For this experiment I constructed two queries. The first simply searched for the phrase ‘the great war‘ between 1900 and 1954. The second was a bit more complicated — it searched for any of the phrases ‘first world war’, ‘world war one’, ‘world war 1’ or ‘world war i’ across the same period. I fed the queries to my script and after a bit of ker-chugging, whirring and clunking I ended up with a graph.
The result is not really surprising. As you can see on the full graph, the two lines cross late in 1941. With German victories across Europe and North Africa, the opening of the Eastern Front and, finally, the Japanese attack on Pearl Harbour, 1941 seems to make sense. But it’s interesting to see this reflected so clearly in such a rough and ready analysis.
What is perhaps more intriguing is the huge spike in 1939. Of course it makes sense that people would be referring back to the Great War as the prospect of a new conflict loomed, but it does make you wonder about the context of these discussions and how they might have developed as war edged closer.
Notable too are the earlier blips in the First World War count — the first centred on 1916 and the second on 1935. The peak in 1916 is actually due to the tags and comments added by Trove users. The standard ‘search everything’ option in Trove includes these as well as the text of the articles themselves. By using other search options you can choose to exclude the tags that match your query, but that seems rather messy. It would be nicer if Trove gave you the option of ignoring these matches from the start.
The second blip is a bit more interesting. By clicking on the graph and exploring the results from Trove, you can see that it’s due to the screening of a documentary film called ‘The First World War‘. The film used archival footage drawn from a number of nations and was based on Laurence Stalling’s book The First World War: A Photographic History. As one newspaper article noted: ‘this picture presents war, stripped of its gaudy trappings, and fearful in its grim reality’.

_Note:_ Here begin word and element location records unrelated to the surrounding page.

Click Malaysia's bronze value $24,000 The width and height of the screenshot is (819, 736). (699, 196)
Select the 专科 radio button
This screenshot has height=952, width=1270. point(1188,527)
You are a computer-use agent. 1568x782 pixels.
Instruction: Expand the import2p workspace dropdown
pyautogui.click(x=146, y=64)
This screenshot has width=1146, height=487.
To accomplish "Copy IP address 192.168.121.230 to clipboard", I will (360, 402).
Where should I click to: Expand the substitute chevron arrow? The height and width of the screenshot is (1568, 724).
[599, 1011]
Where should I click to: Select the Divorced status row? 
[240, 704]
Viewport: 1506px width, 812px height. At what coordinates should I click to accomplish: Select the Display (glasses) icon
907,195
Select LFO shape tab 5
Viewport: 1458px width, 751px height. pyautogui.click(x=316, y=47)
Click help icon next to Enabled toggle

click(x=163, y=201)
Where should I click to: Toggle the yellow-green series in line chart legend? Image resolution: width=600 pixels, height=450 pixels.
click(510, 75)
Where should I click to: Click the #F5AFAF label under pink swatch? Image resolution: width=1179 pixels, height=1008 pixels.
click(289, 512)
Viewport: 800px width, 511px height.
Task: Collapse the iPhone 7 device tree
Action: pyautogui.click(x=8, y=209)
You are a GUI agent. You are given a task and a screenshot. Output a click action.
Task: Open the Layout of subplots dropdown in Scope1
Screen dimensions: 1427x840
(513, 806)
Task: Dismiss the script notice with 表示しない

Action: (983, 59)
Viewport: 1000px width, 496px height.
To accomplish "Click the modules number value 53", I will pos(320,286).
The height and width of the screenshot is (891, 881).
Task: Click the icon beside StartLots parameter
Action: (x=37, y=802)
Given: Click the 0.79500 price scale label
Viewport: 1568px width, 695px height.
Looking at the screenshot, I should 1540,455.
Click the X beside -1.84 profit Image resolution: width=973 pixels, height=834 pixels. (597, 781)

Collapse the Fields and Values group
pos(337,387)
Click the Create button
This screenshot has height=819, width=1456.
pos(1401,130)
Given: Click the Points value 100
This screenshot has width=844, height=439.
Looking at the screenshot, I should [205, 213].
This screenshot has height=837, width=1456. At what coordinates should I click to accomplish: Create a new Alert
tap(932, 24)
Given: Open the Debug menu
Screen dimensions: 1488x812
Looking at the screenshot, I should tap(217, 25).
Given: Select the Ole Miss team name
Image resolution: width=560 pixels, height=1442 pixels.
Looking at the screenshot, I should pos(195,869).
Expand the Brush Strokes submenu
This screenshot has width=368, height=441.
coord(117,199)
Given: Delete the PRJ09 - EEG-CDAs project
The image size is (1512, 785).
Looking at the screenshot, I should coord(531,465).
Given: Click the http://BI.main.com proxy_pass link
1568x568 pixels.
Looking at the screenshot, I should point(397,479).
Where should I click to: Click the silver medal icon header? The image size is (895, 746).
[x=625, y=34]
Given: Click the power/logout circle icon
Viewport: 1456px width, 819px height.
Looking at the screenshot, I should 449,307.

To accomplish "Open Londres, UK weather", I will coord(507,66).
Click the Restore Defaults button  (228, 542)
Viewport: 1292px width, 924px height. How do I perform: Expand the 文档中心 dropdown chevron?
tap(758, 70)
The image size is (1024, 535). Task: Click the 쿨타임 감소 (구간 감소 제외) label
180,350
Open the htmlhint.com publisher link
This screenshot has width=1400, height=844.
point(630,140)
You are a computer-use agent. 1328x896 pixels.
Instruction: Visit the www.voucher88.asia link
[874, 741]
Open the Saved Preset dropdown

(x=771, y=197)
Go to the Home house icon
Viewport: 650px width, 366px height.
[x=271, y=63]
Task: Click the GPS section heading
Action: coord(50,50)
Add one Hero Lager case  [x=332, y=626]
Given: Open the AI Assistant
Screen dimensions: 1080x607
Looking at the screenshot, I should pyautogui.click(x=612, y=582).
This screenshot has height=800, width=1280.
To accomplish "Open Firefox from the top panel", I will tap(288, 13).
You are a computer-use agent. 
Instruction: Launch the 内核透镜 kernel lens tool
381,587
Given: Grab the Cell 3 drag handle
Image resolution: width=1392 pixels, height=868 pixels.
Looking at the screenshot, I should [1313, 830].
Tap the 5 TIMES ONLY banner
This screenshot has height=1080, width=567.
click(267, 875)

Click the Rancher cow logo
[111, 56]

By way of comparison I tried a similar query using the Google Books Ngram viewer. The crossover point seems a little later, but of course books take longer to publish than newspapers. There is, however, no peak in 1939 for ‘the Great War’ — at least not if you use the combined ‘English’ corpus. If you examine the British-English and American-English corpora separately it’s a rather different story. Querying the British-English corpus produces something much closer to our Trove graph, complete with a spike around 1939. Again, this is only as we’d expect given the lesser significance of the First World War in American history.
This is, of course, only a sketch — something to prompt new questions or suggest avenues for attack. It’s made me want to find out a bit more about the nature of discussions in 1939, so I’ve fired up my Trove Newspaper Harvester and downloaded the text of all 6,582 articles from 1939 that include the phrase ‘the Great War’. More about that soon…
This work is licensed under a Creative Commons Attribution 4.0 International License.